Back to table of contents

Credit: public domain


Andrew J. Ko

The first application I ever wrote was a complete and utter failure.

I was an eager eighth grader, full of wonder and excitement about the infinite possibilities in code, with an insatiable desire to build, build, build. I'd made plenty of little games and widgets for myself, but now was my chance to create something for someone else: my friend and I were making a game and he needed a tool to create pixel art for it. We had no money for fancy Adobe licenses, and so I decided to make a tool.

In designing the app, I made every imaginable software engineering mistake. I didn't talk to him about requirements. I didn't test on his computer before sending the finished app. I certainly didn't conduct any usability tests, performance tests, or acceptance tests. The app I ended up shipping was a pure expression of what I wanted to build, not what he needed to be creative or productive. As a result, it was buggy, slow, confusing, and useless, and blinded by my joy of coding, I had no clue.
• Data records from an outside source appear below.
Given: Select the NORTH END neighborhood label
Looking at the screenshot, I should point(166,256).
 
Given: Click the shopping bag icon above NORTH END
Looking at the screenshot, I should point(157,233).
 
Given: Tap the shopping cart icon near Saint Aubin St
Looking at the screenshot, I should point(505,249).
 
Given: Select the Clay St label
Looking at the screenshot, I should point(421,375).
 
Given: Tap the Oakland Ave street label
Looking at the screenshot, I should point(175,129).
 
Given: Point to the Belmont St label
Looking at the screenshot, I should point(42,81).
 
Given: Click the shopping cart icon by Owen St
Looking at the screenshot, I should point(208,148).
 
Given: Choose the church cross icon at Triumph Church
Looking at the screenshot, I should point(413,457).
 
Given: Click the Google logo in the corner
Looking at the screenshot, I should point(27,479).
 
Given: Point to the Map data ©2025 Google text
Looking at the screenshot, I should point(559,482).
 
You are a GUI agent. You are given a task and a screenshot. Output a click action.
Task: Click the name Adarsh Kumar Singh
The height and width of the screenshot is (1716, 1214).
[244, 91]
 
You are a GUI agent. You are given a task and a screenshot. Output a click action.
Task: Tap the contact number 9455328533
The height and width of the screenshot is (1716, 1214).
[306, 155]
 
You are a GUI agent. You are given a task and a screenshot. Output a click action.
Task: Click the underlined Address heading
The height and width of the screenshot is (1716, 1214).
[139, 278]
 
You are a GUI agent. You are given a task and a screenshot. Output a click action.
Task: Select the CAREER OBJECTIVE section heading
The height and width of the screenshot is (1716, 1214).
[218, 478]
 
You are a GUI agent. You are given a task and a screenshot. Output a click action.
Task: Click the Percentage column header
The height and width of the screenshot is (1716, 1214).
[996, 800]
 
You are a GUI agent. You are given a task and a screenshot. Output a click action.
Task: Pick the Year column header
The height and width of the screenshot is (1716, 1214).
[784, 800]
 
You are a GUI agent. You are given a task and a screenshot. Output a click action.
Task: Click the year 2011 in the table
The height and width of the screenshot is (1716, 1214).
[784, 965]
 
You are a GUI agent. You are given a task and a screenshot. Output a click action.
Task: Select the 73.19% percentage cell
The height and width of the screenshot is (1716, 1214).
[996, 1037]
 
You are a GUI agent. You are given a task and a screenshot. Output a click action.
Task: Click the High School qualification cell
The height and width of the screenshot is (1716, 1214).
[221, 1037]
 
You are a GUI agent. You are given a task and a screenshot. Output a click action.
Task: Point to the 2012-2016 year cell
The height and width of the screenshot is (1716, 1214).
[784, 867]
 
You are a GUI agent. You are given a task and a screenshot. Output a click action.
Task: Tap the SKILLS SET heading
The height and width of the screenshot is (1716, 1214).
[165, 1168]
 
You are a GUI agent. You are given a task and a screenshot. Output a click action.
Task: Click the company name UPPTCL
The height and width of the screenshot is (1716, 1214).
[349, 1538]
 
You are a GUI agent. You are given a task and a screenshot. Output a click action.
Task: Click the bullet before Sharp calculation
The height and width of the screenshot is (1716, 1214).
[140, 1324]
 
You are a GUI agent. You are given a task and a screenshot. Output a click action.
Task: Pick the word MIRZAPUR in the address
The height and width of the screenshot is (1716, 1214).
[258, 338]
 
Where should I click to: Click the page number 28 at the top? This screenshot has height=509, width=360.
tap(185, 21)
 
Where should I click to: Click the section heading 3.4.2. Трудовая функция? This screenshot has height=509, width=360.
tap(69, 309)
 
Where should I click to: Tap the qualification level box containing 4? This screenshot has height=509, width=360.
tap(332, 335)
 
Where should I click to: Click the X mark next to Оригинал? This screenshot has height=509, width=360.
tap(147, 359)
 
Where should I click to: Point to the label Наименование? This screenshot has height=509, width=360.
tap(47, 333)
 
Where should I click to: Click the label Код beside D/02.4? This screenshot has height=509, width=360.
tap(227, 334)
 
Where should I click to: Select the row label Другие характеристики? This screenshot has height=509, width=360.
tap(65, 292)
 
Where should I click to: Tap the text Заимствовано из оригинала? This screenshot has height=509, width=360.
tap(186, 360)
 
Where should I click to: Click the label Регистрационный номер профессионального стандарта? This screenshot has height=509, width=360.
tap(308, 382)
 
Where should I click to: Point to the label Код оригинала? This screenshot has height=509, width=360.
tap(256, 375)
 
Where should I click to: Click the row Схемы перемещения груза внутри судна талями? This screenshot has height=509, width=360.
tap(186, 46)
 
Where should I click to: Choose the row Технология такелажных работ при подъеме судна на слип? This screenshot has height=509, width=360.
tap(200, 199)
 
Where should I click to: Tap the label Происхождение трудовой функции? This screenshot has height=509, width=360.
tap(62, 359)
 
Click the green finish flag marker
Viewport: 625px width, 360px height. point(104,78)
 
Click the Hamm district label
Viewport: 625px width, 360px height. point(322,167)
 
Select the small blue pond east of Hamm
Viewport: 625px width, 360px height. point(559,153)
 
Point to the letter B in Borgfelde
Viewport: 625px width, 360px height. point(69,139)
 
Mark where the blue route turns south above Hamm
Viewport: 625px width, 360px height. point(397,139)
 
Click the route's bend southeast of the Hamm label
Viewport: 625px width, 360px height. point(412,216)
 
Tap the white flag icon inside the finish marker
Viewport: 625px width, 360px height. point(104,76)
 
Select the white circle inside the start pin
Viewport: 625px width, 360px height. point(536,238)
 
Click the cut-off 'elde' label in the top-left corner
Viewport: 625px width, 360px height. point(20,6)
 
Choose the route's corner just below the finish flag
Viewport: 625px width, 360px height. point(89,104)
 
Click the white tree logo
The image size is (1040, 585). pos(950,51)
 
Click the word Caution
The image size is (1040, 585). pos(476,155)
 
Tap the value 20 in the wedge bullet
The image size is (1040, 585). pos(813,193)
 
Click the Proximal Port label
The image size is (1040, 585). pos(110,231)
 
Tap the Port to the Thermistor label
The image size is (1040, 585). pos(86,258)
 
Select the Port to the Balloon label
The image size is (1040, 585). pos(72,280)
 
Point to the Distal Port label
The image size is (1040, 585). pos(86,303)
Now, ideally my "customer" would have reported any of these problems to me right away, and I would have learned some tough lessons about software engineering. But this customer was my best friend, and also a very nice guy. He wasn't about to trash all of my hard work. Instead, he suffered in silence. He struggled to install, struggled to use, and worst of all struggled to create. He produced some amazing art a few weeks after I gave him the app, but it was only after a few months of progress on our game that I learned he hadn't used my app for a single asset, preferring instead to suffer through Microsoft Paint. My app was too buggy, too slow, and too confusing to be useful. I was devastated.

Why didn't I know it was such a complete failure? Because I wasn't looking. I'd ignored the ultimate test suite: my customer. I'd learned that the only way to really know whether software requirements are right is by watching how it executes in the world through monitoring.

Discovering Failures

Of course, this is easier said than done. That's because the (ideally) massive numbers of people executing your software is not easily observable. Moreover, each software quality you might want to monitor (performance, functional correctness, usability) requires entirely different methods of observation and analysis. Let's talk about some of the most important qualities to monitor and how to monitor them.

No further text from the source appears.